Burbuja mayor que la de las Dot-Com
El informe de Hartnett afirma que la concentración del mercado en temas relacionados con la IA ha alcanzado aproximadamente el 48%, un nivel que supera a los "Felices Años Veinte", a los "Nifty Fifty" de los años 70 y a la burbuja tecnológica de los 90. El único precedente histórico de mayor concentración fue la burbuja del ferrocarril de la década de 1880, que alcanzó un máximo del 63% del valor total del mercado.
La señal de venta del indicador Bull & Bear es el decimoséptimo activador de este tipo desde 2002. Tras estas señales, las acciones mundiales han registrado históricamente una pérdida media del 2 al 3% durante los dos o tres meses siguientes.
Vigile los rendimientos y las OPI
A pesar de las señales de advertencia, Hartnett cree que apresurarse a salir es prematuro.
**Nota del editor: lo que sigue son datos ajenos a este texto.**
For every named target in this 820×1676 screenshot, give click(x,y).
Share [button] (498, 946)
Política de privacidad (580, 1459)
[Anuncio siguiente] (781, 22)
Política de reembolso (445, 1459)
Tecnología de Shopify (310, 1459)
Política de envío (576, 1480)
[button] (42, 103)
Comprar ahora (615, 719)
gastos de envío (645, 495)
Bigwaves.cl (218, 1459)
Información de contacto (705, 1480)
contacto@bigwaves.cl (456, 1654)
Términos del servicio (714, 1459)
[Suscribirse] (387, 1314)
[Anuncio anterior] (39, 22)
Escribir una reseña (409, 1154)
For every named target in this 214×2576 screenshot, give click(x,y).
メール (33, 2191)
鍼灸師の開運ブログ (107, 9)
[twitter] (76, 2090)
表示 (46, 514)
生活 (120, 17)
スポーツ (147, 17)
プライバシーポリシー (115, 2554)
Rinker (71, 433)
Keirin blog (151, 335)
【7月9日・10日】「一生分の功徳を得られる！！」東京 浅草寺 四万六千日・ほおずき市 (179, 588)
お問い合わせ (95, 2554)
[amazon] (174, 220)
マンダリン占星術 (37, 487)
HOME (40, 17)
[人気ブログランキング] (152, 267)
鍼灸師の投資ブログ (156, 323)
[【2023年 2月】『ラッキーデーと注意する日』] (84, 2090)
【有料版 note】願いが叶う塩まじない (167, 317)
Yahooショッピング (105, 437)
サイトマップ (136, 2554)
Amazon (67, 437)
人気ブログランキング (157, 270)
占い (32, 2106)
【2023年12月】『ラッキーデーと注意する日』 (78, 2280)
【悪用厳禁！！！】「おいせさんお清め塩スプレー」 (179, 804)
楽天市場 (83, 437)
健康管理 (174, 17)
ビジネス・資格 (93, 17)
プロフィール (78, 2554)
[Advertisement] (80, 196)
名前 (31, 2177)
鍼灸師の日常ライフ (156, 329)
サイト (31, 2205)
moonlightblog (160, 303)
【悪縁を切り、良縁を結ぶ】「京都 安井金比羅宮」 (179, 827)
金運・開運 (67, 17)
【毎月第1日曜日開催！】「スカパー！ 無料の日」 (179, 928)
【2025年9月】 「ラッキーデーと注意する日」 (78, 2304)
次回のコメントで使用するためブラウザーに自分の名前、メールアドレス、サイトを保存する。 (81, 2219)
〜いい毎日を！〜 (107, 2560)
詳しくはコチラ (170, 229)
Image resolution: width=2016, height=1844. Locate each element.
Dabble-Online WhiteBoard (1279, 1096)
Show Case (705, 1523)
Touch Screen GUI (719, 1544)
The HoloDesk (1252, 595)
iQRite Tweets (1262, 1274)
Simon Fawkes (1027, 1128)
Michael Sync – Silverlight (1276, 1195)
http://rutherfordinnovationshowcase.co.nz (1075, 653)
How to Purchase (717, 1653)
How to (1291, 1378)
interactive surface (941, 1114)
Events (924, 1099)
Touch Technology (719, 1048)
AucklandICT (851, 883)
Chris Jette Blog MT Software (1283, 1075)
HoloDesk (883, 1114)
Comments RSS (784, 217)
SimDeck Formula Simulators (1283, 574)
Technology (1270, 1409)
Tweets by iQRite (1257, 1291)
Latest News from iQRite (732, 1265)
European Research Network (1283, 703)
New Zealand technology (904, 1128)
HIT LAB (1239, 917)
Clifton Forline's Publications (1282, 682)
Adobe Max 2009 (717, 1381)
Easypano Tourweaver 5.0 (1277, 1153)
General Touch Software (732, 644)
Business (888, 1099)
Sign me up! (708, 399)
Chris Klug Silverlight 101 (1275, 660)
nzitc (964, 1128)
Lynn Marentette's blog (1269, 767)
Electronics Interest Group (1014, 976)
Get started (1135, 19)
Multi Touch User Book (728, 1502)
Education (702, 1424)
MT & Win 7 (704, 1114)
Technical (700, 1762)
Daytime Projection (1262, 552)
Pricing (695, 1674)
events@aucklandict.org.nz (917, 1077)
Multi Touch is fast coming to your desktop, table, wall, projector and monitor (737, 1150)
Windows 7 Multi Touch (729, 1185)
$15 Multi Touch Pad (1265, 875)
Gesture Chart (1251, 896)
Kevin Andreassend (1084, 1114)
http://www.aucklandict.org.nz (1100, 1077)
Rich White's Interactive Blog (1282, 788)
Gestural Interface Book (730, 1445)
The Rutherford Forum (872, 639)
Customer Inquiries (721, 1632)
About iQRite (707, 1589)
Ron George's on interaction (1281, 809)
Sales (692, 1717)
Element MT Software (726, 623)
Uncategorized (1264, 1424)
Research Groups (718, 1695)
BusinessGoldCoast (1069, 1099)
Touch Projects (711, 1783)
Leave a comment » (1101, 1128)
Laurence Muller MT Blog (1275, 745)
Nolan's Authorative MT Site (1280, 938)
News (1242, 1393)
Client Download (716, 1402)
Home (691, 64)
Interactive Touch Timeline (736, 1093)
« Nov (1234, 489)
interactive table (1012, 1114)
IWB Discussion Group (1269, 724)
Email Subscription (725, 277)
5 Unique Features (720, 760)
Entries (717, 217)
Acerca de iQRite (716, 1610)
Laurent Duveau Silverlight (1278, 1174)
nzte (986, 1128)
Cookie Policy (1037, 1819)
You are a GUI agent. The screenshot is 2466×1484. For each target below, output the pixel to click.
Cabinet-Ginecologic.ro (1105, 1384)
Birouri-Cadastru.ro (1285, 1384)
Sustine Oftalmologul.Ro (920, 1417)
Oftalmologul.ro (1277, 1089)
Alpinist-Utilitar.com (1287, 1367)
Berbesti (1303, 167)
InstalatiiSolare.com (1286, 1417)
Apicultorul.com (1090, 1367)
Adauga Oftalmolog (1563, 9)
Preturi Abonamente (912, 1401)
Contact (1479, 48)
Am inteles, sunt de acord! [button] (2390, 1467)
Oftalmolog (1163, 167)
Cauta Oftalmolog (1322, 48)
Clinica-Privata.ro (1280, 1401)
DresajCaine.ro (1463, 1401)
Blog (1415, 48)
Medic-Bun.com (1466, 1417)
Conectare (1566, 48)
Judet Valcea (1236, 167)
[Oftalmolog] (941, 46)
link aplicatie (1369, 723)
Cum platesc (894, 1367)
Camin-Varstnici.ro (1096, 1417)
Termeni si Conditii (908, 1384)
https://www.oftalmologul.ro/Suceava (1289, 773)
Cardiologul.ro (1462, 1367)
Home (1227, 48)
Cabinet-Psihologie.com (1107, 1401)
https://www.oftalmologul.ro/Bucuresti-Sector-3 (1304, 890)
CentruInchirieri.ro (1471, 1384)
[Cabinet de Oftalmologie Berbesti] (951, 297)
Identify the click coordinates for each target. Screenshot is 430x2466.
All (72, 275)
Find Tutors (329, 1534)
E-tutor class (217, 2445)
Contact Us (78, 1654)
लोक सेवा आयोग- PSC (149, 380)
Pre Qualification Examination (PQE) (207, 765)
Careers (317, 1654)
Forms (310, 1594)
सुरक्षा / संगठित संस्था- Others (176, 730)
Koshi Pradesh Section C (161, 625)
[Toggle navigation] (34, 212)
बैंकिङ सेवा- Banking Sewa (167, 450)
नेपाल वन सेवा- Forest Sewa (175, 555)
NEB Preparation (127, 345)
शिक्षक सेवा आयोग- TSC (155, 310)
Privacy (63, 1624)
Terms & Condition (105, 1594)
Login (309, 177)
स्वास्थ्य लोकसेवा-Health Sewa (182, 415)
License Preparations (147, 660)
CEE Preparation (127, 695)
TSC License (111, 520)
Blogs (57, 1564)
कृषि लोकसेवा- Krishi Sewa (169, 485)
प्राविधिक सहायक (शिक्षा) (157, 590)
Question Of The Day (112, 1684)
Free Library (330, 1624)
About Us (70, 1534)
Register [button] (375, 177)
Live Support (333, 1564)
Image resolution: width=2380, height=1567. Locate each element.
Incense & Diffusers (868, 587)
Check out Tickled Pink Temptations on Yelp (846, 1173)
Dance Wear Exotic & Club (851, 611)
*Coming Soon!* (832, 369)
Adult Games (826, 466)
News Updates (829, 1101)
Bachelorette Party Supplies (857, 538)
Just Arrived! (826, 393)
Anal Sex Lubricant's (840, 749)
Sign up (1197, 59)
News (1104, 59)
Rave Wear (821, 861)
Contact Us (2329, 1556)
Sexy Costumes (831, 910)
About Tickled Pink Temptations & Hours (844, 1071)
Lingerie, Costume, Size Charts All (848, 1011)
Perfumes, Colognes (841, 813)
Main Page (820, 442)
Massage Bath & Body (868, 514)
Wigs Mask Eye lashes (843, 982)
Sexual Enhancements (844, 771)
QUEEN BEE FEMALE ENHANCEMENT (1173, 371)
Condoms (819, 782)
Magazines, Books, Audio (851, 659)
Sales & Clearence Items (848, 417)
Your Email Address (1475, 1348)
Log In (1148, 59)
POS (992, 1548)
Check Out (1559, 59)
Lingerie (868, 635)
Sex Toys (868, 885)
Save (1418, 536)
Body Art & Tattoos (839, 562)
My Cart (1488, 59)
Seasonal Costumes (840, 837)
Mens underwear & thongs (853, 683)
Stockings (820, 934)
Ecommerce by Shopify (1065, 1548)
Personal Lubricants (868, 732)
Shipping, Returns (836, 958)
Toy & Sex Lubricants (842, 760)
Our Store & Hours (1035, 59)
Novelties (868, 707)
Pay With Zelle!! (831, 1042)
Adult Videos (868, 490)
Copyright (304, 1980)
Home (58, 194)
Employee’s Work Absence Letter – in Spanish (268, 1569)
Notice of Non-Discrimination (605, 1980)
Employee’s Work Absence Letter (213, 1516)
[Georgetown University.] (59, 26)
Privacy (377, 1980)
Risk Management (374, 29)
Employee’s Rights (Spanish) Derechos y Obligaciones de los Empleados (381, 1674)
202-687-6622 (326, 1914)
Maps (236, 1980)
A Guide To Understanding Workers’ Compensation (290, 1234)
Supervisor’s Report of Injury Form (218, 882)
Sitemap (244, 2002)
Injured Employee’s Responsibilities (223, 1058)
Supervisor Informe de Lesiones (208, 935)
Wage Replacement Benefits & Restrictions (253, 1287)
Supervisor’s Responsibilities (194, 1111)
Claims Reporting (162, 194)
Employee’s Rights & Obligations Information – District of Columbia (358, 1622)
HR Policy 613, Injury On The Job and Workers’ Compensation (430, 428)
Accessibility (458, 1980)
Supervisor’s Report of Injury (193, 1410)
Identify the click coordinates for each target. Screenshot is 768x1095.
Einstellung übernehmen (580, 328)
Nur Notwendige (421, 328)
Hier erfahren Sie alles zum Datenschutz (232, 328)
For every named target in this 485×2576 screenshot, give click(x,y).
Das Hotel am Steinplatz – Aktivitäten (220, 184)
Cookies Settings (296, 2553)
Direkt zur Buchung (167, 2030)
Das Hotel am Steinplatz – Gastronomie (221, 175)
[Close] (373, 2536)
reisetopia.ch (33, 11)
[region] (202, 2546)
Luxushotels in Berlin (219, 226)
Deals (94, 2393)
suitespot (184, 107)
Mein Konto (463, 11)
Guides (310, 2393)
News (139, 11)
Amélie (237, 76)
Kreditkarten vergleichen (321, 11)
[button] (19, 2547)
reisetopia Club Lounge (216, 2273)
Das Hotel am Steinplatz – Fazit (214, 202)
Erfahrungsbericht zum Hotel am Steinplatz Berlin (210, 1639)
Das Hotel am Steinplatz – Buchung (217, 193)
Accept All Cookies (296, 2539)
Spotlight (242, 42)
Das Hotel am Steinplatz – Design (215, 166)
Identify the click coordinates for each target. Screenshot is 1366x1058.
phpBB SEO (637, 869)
Sostiene que nadie recortará significativamente sus posiciones largas antes de que se fije el precio de las masivas OPI de SpaceX y OpenAI, ya que los bancos colocadores no permitirían un desplome del mercado que les costaría miles de millones de dólares en comisiones.
También señala el aumento de los costes de capital globales, que ya están presionando a los mercados periféricos. Las divisas de Corea, Japón, Indonesia e India están cerca de mínimos históricos o de varias décadas, un signo clásico de propagación del riesgo.
Para los inversores que miran al futuro, Hartnett sugirió que los mercados emergentes y las materias primas siguen en un mercado alcista estructural, y que los valores de consumo representan la mejor oportunidad contraria tras el pinchazo de la burbuja. Añadió que la mejor operación de IA en el futuro serán las empresas de pequeña capitalización que utilicen la tecnología para desbancar a los monopolios existentes, de forma similar a lo ocurrido tras el desplome de los "Nifty Fifty" a finales de los años setenta.
El informe sugiere que los inversores deben prepararse para una corrección, pero no actuar prematuramente. El interés de Hartnett se desplaza ahora a la fijación de precios de las próximas OPI tecnológicas y a los próximos informes del IPC como los activadores definitivos de una caída del mercado.
Este artículo es solo para fines informativos y no constituye asesoramiento de inversión.